**TASK PROMPT:**
An exact copy of the listing below is the answer, with the pictures removed.

**RECORDS FOR THIS TASK:**
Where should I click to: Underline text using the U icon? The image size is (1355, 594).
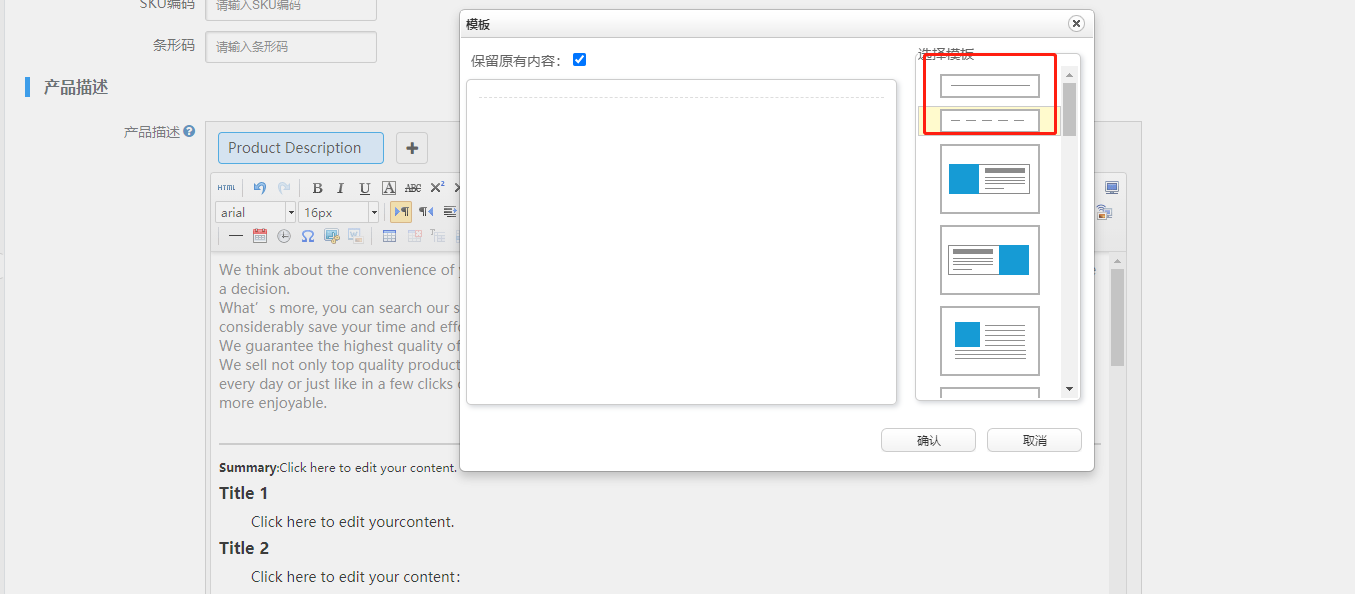364,188
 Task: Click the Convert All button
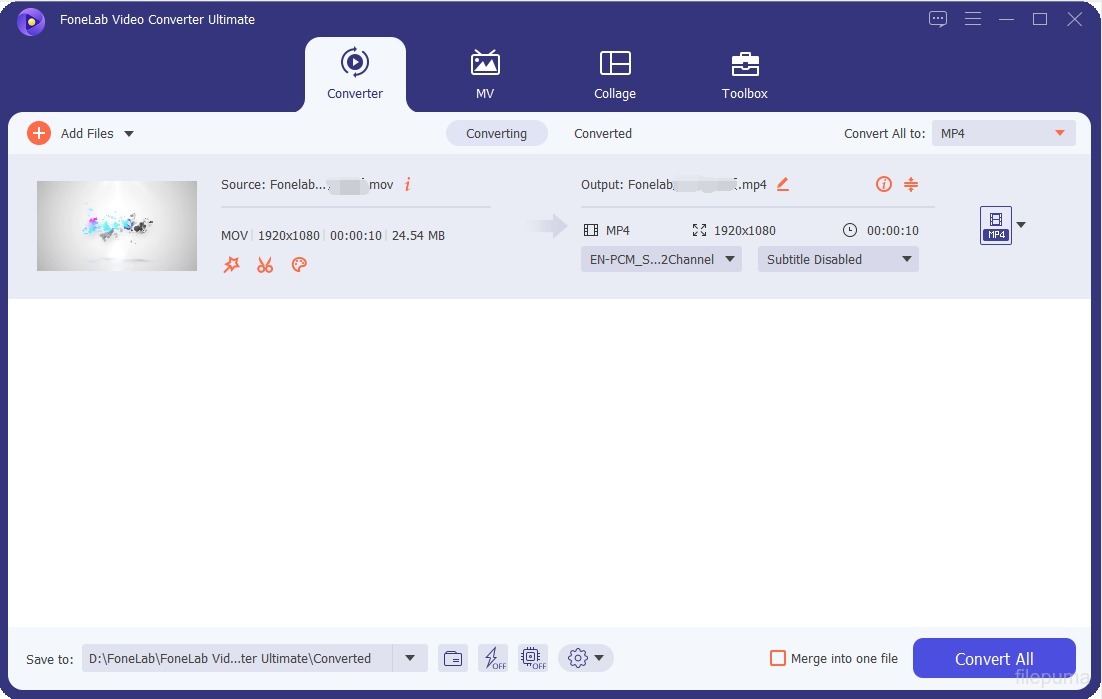pos(994,658)
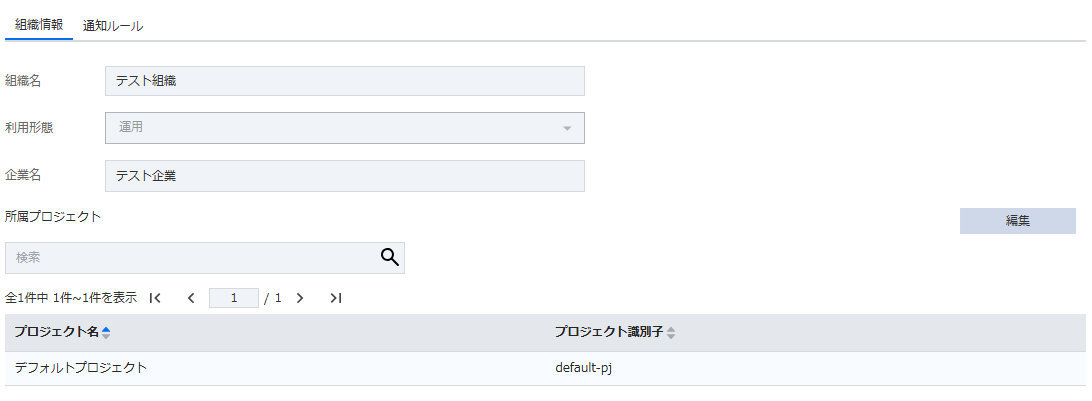
Task: Click the プロジェクト識別子 column header
Action: tap(609, 332)
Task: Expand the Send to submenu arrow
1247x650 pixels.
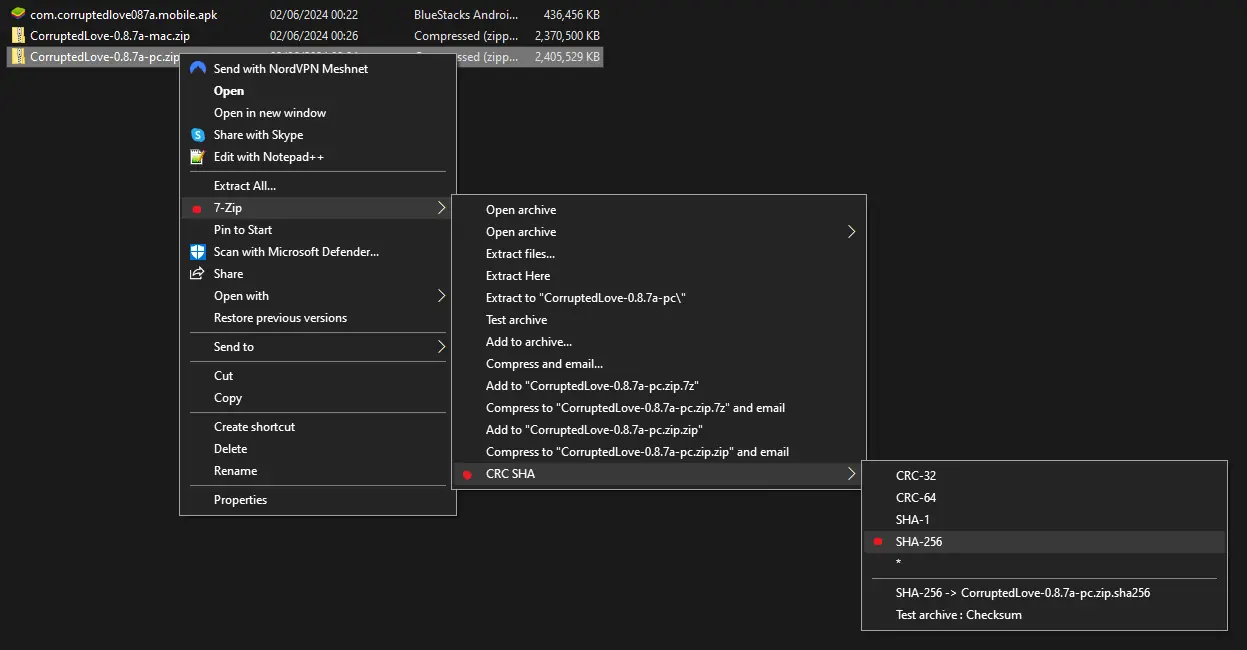Action: click(441, 347)
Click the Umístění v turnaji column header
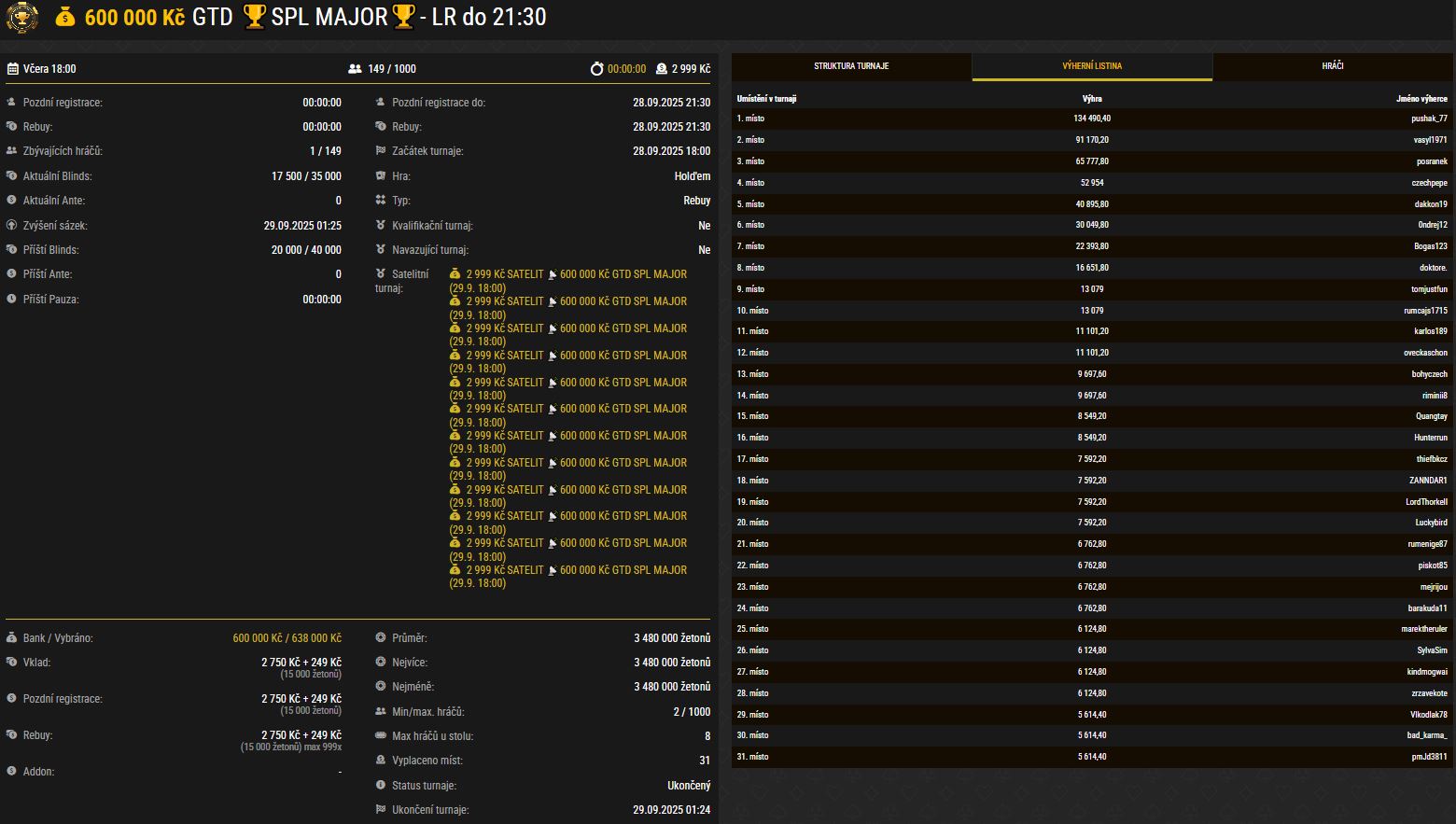Image resolution: width=1456 pixels, height=824 pixels. (x=766, y=99)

**SOLUTION:**
Where should I click to: Underline text using the U icon? The image size is (1355, 594).
364,188
 Task: Click the Convert All button
pos(994,658)
Task: Click the プロジェクト識別子 column header
Action: tap(609, 332)
Task: Expand the Send to submenu arrow
1247x650 pixels.
Action: click(441, 347)
Click the Umístění v turnaji column header
Image resolution: width=1456 pixels, height=824 pixels. (x=766, y=99)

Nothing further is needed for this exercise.